NVIDIA’s number is the theoretical peak with the sparsity feature enabled. Structured sparsity lets the Tensor Cores skip a patterned subset of zero weights, roughly doubling throughput on models that have been trained or pruned to exploit it. A dense model that does not use structured sparsity will not reach the sparse peak.

So “1 petaFLOP” expands to “up to 1 petaFLOP, FP4, with structured sparsity, theoretical peak.” Read it as the optimistic ceiling for the most favorable workload, the way you read any vendor peak-FLOP figure.

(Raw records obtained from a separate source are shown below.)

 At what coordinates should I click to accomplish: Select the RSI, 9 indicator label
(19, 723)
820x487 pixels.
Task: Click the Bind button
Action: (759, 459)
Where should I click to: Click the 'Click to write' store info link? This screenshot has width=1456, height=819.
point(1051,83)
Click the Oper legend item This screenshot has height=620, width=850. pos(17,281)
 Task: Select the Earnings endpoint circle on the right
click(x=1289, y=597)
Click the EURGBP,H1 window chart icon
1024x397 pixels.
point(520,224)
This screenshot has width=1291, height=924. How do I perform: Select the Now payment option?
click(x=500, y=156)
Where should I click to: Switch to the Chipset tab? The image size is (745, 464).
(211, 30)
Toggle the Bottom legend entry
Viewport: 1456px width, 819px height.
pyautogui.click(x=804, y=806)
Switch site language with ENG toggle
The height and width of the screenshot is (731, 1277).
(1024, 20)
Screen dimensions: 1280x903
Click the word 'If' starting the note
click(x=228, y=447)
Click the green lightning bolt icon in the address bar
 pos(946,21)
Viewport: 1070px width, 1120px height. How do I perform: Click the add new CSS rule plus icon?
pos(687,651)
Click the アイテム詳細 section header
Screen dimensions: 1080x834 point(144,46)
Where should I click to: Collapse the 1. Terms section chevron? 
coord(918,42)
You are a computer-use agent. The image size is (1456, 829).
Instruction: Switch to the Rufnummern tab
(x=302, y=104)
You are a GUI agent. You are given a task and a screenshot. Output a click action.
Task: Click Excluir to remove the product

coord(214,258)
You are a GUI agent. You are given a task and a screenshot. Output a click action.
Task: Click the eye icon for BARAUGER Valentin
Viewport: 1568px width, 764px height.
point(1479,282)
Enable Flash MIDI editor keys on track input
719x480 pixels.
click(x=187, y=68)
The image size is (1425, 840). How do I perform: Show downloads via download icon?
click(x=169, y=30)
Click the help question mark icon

Why FP4 matters for what you can run

Precision interacts directly with the unified memory story. Lower precision shrinks the weights:

Precision	Bytes per parameter	70B model weights
FP16	2	~140 GB
FP8	1	~70 GB
FP4	0.5	~35 GB

FP4 does double duty: it makes the Tensor Cores faster and it halves the memory footprint versus FP8, letting even larger models fit in the 128 GB pool. The cost is precision loss, which good quantization schemes (and formats like NVFP4) work hard to minimize. NVIDIA ships an NVFP4 quantization playbook for exactly this.

The takeaway

The petaFLOP claim is a fair description of the chip’s FP4 ceiling. When you are reasoning about real workloads, anchor on two things instead: how much memory your model needs at the precision you will actually run, and that token generation is bandwidth-bound. Those two facts predict your experience far better than the peak-FLOP headline.